Mit den Meistersingern ein Opernhaus zu eröffnen, ist in Deutschland verschiedentlich der Brauch gewesen - auch beim alten Grillo-Bau in Essen wurde so verfahren. Dieses Werk ist von Wagner nicht nur als „große Komische Oper“ konzipiert und betitelt worden, sondern zugleich als Manifest für eine „heil'ge deutsche Kunst“ gesetzt, als Kampfansage gegen allen „welschen Dunst mit welschem Tand“. Nicht ganz uneigennützig heißt es im Finale III weiter: „Ehrt Eure deutschen Meister, dann bannt Ihr gute Geister!“ Das Werk bekam die Rezeptionsgeschichte, die es verdiente: nach der Nürnberger Festwiese die Reichsparteitage. Nach '45 wurde entrümpelt. Und selbst die Regie-Theaterleute haben mit aberwitziger Lust noch Kontrapunkte zur breitmäuligen Musik dieser Oper gesetzt (vor kurzem Christof Nel nebenan in Gelsenkirchen).
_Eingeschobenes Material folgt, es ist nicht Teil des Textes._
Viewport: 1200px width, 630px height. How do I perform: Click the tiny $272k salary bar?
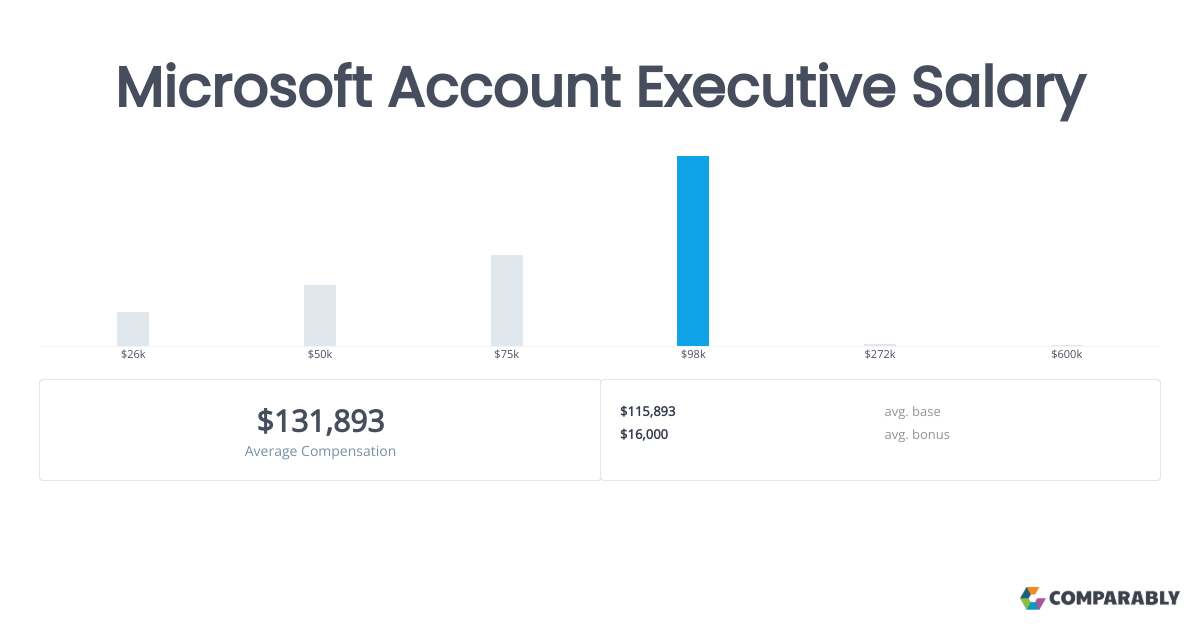point(880,345)
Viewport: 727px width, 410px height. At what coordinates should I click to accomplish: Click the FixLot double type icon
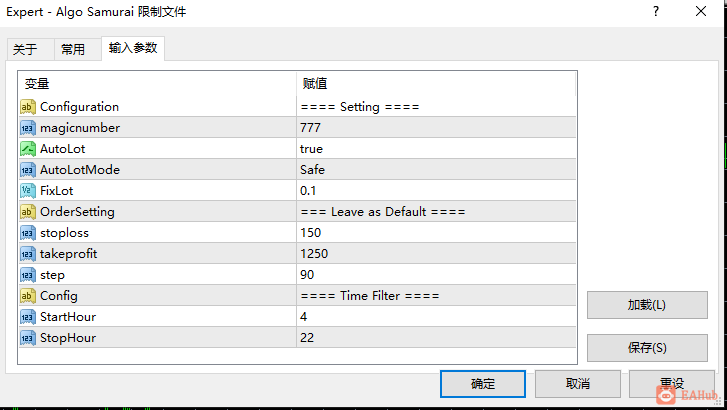click(x=28, y=191)
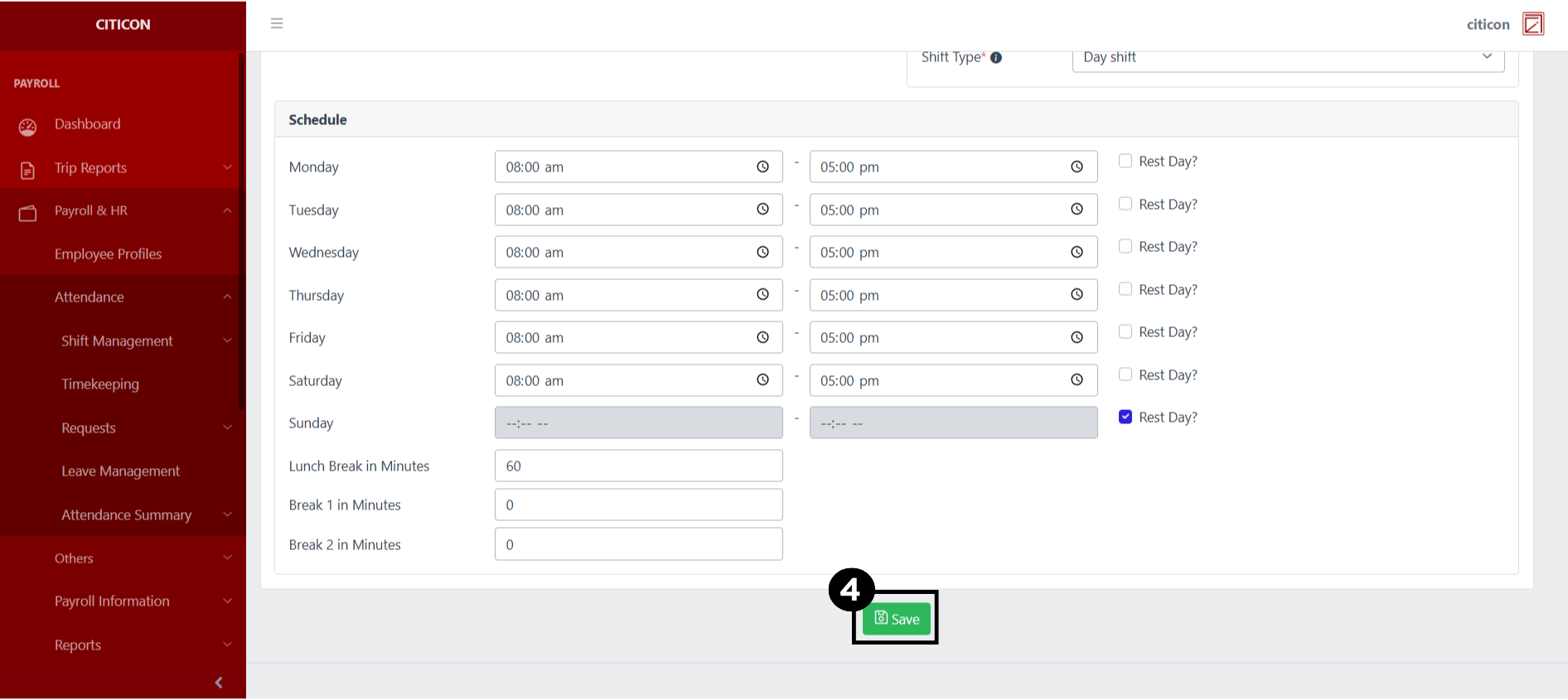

So war der Erwartungsdruck gegenüber der Inszenierung von Jaroslav Chundela erheblich. Carl-Friedrich Oberle, der Oberausstatter, versetzte die Meistersinger von Essen (unter denen Victor Braun, Joachim Maaß-Geiger und am einen oder anderen Ort auch Norbert Orth hervorstachen) in einen schlichten, weißbetuchten Bühnenraum. Durch große Portale ist der Ausblick auf „Gottes freie Natur“ möglich: er tritt an die Stelle der recht eigentlich theaterweihrauchgeschwängerten Anfangsszene in der Nürnberger Marienkirche anno dazumal. Durch die Öffnungen dringen auch überproportionale Versatzstücke neogotischer Requisiten herein: ein fast dreistöckiger Richterstuhl für Meister und „Merker“ (dem Schiedsrichter beim Wettsingen), ein zwanzigschläfriges Bett für die Weiber von Nürnberg; ein Paradiesstiefel des Hans Sachs und die - karnevalistisch verfremdeten - Innungsabzeichen. Die Geschichte spielt, dankenswerterweise, auf dem Theater. Und, von Anfang bis Ende, im Gesichtskreis und unter Anwesenheit von Meister Sachs. Daher der Bücherberg in der Ecke. Die Bücher werden, je nach Bedarf, im Lauf des langen Abends als Sitz- oder Stolpergelegenheiten über die Bühne verteilt. Die Schuhe werden immer mehr, bis sie sich zum unsäglichen Schluß wie ein Wall zwischen das nationalistische Gegröle und die Zuschauer häufen. Dazwischen verstreut: Blumen der Liebe. Alles ist auf Sachsen zugespitzt. Es geht um den Wendepunkt in seinem Leben (alle anderen Stränge der Oper sind demgegenüber weitgehend verdrängt): er entsagt der Liebe zu Eva, weil er nicht wie einst König Marke gehörnt werden will (Tristan, ich hör dir trapsen!); er gewinnt als erster die entscheidende Erkenntnis für das ästhetisch Neue und wird dessen Förderer (der wahre Meister also).
Jaroslav Chundela verwies noch einmal darauf, daß diese Oper nicht zuletzt ein Lehr- und Reklamestück für Wagners Gesinnungen ist. Der Sehnsucht nach Butzenscheiben und säuberlichem Wagner-Historismus kamen Regisseur und Bühnenbildner nicht entgegen. Umgekehrt befriedigten sie aber auch die Wünsche nach einem provokanten Schlag gegen das vernutzte Stück und seine Erhebung zum Staatssymbol in keiner Weise. Sie suchten, prächtigen Aufwand ausstellend, den Kompromiß und schienen unablässig den zentralen Satz dieses Gesamtkunstwerkes beteuern zu wollen: „Hier gilt's der Kunst“. Durch das repetierende Anpreisen der Kunst, die auf solchen Mittelwegen wandelt, stellt sich die Gefahr ein, daß sie abhanden kommt. Denn allein das Neue, das Hinausweisende, das Aufbrechende wird schon in Bälde nur noch als „Kunst“ gelten. Nicht der Kompromiß, wie historisch er auch sein mag, und schon gar nicht die Routine. Die Klippe, an der das Musiktheater in Essen nun hängt, ist noch nicht genommen. Die Mittelknappheit, die kaum eine sinnvolle Bewirtschaftung des neuen Hauses zuläßt, kann die Aufwärtskrabbelnden rasch wieder abgleiten lassen. Der Mangel an ästhetischer ud politischer Risikobereitschaft aber bildet die schärfsten Kanten und steilsten Abgründe auf dem Weg zur Spitze. Aber schließlich, sagt Freund Biermann, kann keiner höher springen, als der Arsch kommt.